▶ WHAT YOU NEED TO DO: Set down the line containing "Screen dimensions: 747x522" and each line after it through the last line of the records, exactly, leaving pictures out.

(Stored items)
--- --- ---

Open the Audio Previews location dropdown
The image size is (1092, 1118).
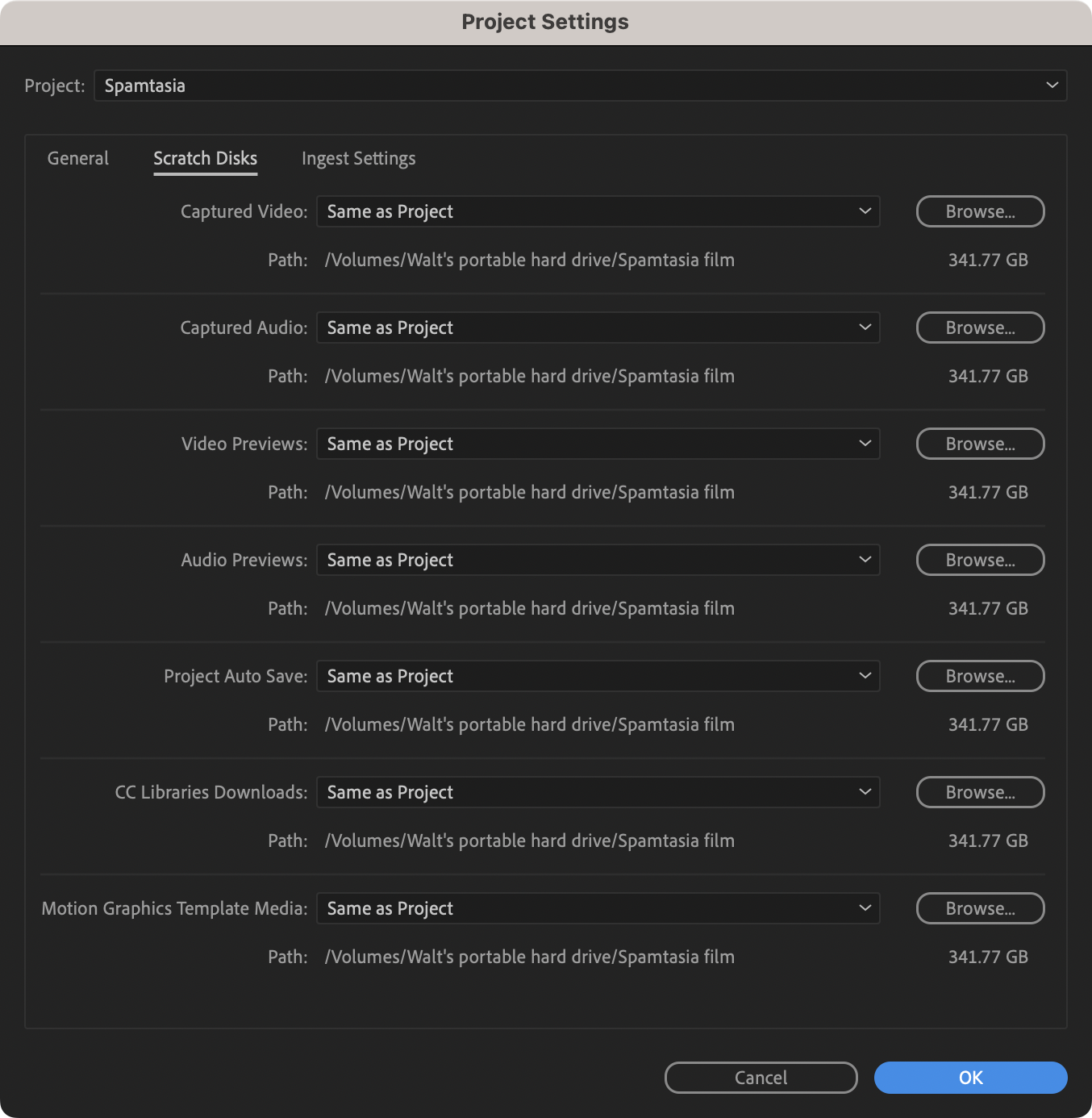click(598, 560)
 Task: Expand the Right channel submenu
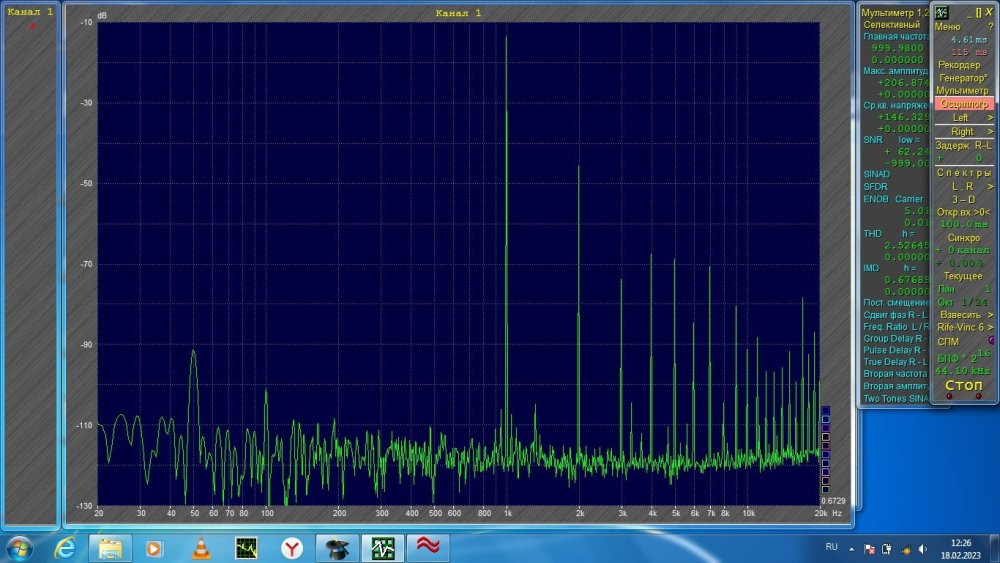tap(964, 132)
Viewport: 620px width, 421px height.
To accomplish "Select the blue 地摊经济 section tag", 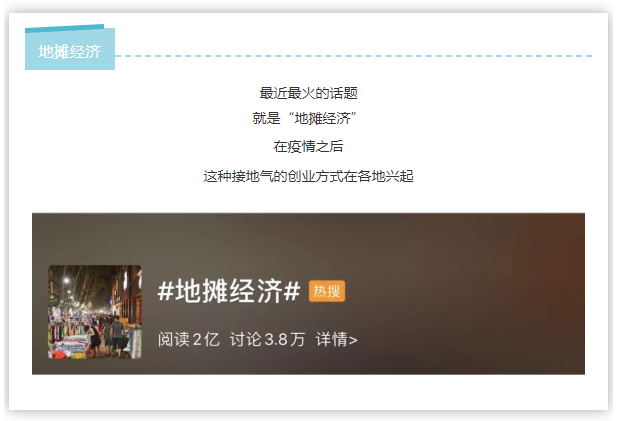I will point(70,49).
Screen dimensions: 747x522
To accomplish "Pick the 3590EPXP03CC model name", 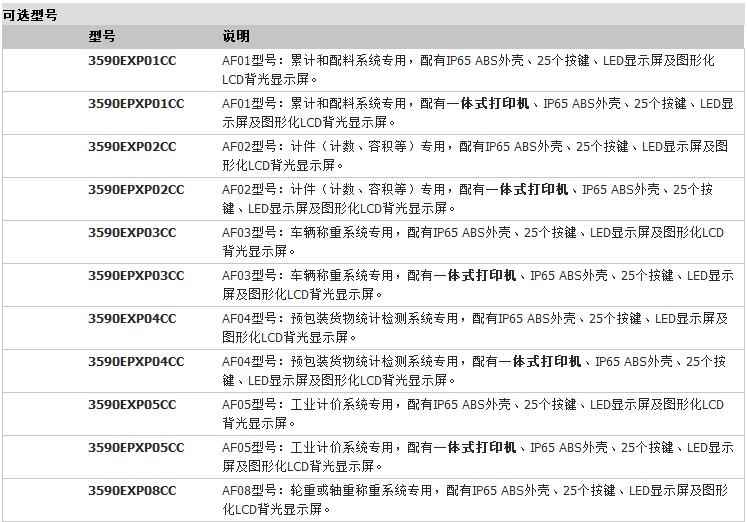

--- --- ---

▶ TASK SOLUTION:
Screen dimensions: 747x522
To accomplish "Pick the 3590EPXP03CC model name", 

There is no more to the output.